►

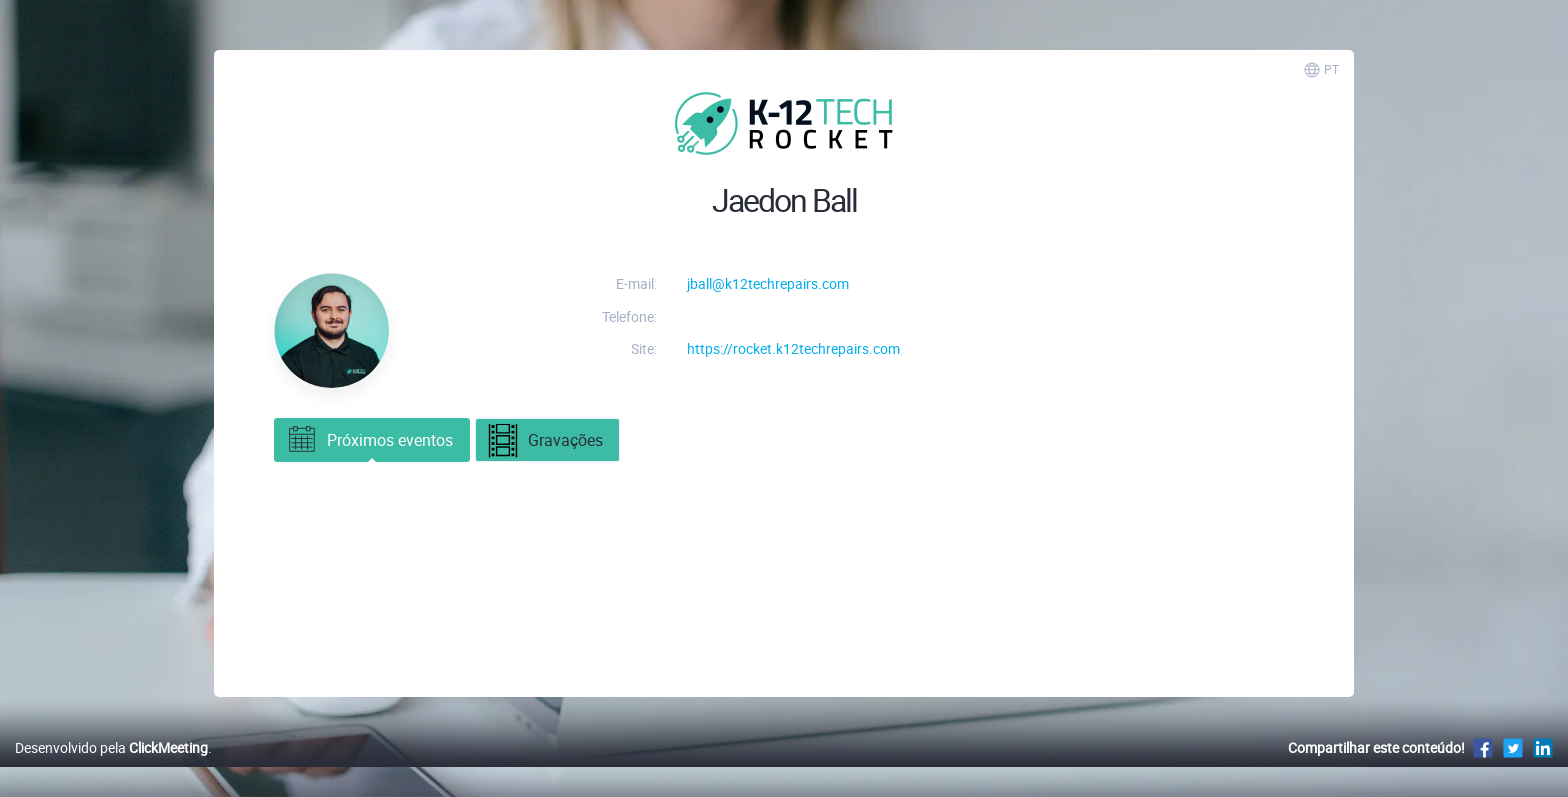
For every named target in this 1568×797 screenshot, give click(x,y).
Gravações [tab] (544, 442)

◄
►

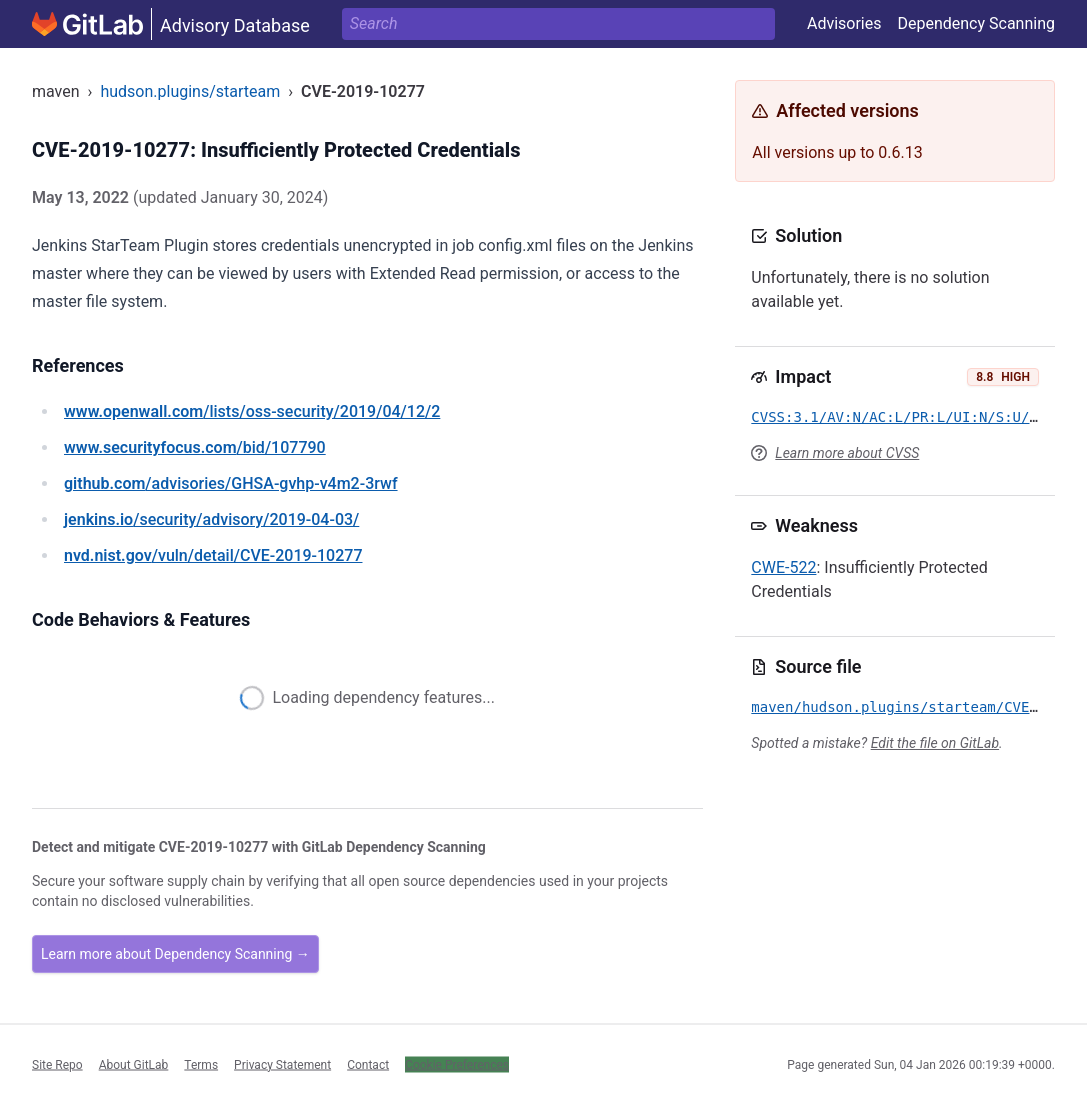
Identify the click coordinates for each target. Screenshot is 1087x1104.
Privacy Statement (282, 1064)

◄
►

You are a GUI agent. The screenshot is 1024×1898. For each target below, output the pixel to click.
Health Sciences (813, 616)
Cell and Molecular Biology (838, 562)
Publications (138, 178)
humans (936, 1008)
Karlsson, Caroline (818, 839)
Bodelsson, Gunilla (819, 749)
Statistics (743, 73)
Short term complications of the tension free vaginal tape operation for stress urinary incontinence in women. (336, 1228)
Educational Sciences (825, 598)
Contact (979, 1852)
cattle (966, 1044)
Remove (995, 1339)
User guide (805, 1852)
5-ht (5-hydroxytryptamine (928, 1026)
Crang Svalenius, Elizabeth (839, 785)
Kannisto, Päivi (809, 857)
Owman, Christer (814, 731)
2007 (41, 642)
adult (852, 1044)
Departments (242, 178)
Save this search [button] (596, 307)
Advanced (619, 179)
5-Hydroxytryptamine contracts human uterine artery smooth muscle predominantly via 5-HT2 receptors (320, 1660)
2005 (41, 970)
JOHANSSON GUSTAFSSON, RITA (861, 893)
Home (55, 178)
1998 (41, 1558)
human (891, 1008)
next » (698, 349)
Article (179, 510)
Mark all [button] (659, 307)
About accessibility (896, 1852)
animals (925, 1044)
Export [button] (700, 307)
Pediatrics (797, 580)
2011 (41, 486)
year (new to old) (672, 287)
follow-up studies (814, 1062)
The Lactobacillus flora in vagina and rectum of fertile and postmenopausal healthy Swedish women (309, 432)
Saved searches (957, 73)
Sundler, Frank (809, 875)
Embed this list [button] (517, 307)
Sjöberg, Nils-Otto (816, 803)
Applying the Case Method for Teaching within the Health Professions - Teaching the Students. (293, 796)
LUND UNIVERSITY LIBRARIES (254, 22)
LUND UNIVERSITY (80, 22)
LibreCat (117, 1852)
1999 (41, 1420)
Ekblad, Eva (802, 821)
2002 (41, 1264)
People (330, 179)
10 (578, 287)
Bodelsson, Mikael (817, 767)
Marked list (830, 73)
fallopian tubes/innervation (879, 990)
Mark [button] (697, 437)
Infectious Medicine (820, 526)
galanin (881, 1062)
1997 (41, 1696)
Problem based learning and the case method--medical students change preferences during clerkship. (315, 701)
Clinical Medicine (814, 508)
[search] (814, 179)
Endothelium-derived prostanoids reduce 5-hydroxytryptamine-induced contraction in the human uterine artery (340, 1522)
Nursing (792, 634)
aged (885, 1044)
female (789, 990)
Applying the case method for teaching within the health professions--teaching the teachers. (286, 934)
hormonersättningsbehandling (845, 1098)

◄

- **Given task**
Rewrite the lines from the one containing "For every named" up to and including the one containing "Gravações [tab] (544, 442)", replacing "named" with "listed" and leaving everything else unchanged.

- **The solution**
For every listed target in this 1568×797 screenshot, give click(x,y).
Gravações [tab] (544, 442)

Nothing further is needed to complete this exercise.